**Stored items:**
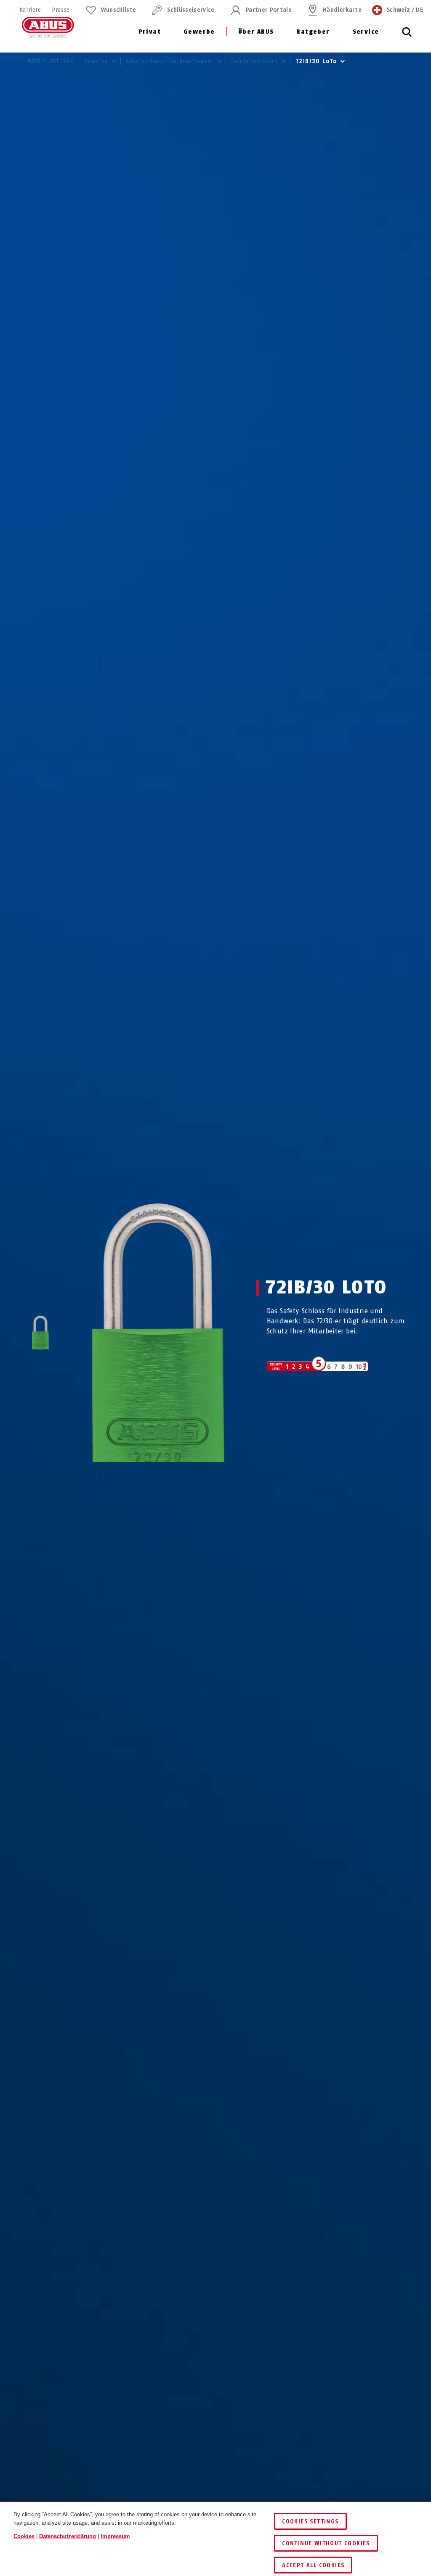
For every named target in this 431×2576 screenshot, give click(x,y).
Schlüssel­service (190, 9)
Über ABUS (256, 31)
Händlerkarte (342, 9)
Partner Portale (269, 9)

**WORK INSTRUCTIONS:** Output the entries above exactly, without their pictures.

**EXPECTED OUTPUT:**
For every named target in this 431×2576 screenshot, give click(x,y).
Schlüssel­service (190, 9)
Über ABUS (256, 31)
Händlerkarte (342, 9)
Partner Portale (269, 9)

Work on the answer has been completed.